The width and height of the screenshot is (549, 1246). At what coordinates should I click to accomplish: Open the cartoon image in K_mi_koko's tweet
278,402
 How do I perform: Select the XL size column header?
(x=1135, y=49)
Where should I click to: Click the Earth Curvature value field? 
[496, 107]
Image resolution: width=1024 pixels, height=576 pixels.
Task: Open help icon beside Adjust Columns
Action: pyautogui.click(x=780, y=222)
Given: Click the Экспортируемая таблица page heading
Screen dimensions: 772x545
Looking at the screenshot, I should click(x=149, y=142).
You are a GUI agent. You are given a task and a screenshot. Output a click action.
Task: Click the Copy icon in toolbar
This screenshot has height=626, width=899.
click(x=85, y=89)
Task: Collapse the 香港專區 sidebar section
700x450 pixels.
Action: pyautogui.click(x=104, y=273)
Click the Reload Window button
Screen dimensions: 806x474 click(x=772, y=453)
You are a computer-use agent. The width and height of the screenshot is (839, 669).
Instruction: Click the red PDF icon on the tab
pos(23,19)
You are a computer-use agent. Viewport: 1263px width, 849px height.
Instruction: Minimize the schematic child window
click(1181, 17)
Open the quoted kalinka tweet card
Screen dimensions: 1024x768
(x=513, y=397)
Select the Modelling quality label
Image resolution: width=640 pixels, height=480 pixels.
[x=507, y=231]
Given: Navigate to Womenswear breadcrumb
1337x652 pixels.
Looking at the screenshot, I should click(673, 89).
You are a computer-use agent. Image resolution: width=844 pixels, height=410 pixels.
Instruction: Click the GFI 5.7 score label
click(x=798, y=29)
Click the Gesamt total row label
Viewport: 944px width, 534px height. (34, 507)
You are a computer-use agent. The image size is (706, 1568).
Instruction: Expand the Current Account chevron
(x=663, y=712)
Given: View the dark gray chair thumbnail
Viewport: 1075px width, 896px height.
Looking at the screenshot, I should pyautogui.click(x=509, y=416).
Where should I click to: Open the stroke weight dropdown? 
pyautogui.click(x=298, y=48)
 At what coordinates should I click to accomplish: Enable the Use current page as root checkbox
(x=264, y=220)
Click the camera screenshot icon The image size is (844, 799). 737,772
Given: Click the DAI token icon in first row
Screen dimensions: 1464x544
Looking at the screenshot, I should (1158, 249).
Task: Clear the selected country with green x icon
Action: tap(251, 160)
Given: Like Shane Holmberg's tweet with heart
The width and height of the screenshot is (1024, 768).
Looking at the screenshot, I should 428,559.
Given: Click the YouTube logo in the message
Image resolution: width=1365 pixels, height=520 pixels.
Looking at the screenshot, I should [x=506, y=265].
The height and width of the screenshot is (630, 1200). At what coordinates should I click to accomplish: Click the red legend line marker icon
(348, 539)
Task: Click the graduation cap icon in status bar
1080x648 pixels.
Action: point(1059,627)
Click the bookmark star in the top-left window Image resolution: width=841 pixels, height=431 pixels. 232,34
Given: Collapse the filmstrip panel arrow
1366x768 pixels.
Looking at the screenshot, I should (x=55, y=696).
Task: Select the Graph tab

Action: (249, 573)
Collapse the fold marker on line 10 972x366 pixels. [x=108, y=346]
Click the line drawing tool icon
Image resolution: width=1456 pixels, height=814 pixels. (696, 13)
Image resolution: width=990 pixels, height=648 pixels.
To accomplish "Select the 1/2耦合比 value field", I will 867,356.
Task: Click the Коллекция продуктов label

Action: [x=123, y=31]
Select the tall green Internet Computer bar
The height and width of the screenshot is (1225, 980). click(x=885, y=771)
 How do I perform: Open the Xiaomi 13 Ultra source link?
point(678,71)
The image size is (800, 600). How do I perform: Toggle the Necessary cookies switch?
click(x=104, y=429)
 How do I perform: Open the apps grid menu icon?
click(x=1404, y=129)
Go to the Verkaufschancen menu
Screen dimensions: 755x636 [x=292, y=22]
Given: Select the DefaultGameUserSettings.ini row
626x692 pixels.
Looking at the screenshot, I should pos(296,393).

----------------------------------------

- _Assignment_: Line by line, count how many lines of the entries contain the word "agent", and give only that number.

- _Final answer_: 5